Vendas no comércio de Ribeirão Preto (SP) têm forte queda em setembro

O último mês de setembro registrou a maior queda nas vendas do comércio de Ribeirão Preto (SP), nos últimos 12 meses. A variação negativa – a décima consecutiva – foi de -6,88%, na comparação com o mesmo período do ano passado, segundo a pesquisa Movimento do Comércio, realizada pelo SINCOVARP – Sindicato do Comércio Varejista de Ribeirão Preto e Região.

Foto: Rafael Viana
Foto: Rafael Viana

Entre as empresas entrevistadas, 79,2% consideraram que venderam menos em setembro de 2015 do que em setembro de 2014, enquanto apenas 18,7% das entrevistadas disseram o contrário e 2,1% relataram que venderam montantes equivalentes nos dois períodos. “Por esse resultado já é possível observar que os números negativos foram generalizados e que o consumidor está cada vez mais raro”, afirma Marcelo Bosi Rodrigues, economista do SINCOVARP e responsável pela pesquisa.

Setorial – Os nove setores pesquisados apresentaram queda nas vendas. O pior resultado foi do segmento de Cine/Foto (–13,35%), seguido por Tecidos/Enxoval (–10,36%), Livraria/Papelaria (–8,33%), Eletrodomésticos (–7,20%), Móveis (–7,10%), Presentes (–5,18%), Vestuário (–5,06%), Calçados (–4,32%) e Ótica (–1,05%).

Emprego – O comércio de Ribeirão Preto teve uma redução média de postos de trabalho na ordem de – 0,89%, em setembro. Segundo a pesquisa, 85,4% mantiveram os quadros funcionais, enquanto 10,4% demitiram e 4,2% contrataram no período. O setor de Livraria/Papelaria aparece com aumento no número de empregados (+0,32%), em média. Os setores que apresentaram reduções foram os de Tecidos/Enxoval (–4,39%), Calçados (–2,59%), Presentes (–1,14%) e Vestuário (-0,19%).

Modalidade de pagamento – Segundo a pesquisa, 53,81% das vendas do comércio ribeirão-pretano – em setembro –foram realizadas por meio do cartão de crédito, enquanto 34,25% foram à vista e 11,94% a prazo – com cheque pré-datado ou carnês.

Análise – Segundo Rodrigues, o cenário econômico nacional continua complicado e a credibilidade do consumidor numa recuperação econômica está cada vez menor. “E com razão. Não existe um planejamento consistente traçado pelo governo federal e o caos político que tomou conta do alto escalão não permite que uma linha de ação seja adotada efetivamente. O Brasil vive hoje um problema econômico decorrente de uma série de medidas equivocadas adotadas pelo governo. O papel do Estado na economia deveria se limitar a tornar o crescimento econômico equilibrado e estável, mas não tem sido assim”, diz.
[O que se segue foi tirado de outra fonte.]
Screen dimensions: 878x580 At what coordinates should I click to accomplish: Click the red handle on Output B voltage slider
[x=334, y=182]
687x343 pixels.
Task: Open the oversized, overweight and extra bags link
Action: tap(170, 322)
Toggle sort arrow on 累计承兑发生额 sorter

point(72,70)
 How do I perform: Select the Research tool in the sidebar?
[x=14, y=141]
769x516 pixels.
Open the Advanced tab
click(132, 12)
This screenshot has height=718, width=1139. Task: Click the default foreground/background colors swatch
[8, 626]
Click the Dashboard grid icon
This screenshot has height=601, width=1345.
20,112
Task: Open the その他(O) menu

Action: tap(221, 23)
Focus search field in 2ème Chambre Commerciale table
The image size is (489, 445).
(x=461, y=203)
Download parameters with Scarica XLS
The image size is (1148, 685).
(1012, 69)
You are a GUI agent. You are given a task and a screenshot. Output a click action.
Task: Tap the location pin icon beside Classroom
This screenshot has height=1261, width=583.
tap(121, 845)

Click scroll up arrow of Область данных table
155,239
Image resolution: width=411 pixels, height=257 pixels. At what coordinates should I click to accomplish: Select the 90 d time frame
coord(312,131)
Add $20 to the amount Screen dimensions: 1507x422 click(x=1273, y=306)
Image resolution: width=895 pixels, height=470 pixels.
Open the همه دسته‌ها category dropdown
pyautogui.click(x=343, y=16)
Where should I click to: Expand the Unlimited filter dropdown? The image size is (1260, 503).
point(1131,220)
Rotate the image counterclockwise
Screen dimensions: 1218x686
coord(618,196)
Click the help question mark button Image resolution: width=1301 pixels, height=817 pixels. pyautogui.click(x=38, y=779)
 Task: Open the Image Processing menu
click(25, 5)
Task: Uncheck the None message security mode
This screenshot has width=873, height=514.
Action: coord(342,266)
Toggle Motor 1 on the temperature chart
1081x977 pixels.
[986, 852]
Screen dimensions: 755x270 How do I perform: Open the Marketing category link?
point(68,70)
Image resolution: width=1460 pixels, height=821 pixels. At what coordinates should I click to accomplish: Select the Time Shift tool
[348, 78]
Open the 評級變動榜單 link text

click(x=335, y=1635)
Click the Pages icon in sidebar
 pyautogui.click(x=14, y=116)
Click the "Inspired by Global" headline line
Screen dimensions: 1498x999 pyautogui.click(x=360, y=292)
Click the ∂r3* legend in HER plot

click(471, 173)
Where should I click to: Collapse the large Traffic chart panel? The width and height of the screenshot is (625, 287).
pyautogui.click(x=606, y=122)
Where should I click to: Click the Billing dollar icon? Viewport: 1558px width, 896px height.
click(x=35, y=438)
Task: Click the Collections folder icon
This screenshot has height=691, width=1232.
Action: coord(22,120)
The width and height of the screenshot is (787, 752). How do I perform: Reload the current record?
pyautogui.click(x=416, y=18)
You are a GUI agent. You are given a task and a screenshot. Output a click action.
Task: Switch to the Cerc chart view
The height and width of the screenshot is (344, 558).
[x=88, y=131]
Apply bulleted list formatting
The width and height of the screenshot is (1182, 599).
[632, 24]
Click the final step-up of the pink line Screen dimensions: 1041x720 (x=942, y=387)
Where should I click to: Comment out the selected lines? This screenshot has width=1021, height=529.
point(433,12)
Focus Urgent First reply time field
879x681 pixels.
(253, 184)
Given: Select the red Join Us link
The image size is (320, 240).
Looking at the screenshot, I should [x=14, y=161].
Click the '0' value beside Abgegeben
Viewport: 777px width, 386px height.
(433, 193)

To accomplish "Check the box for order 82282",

Ainda segundo o economista, as intervenções econômicas causaram distorções que culminaram com a atual crise. “Enquanto não houver um entendimento e um rumo assertivo, não haverá luz no fim do túnel. De todo modo, isso não significa que o mundo vai acabar, mas uma economia desaquecida traz poucas oportunidades de emprego e renda para a população, e gera um circulo vicioso de desaceleração econômica que requer criatividade, preparo e iniciativa por parte do empresariado no sentido de atravessar esse momento e estar fortalecido quando o país voltar a crescer”, conclui.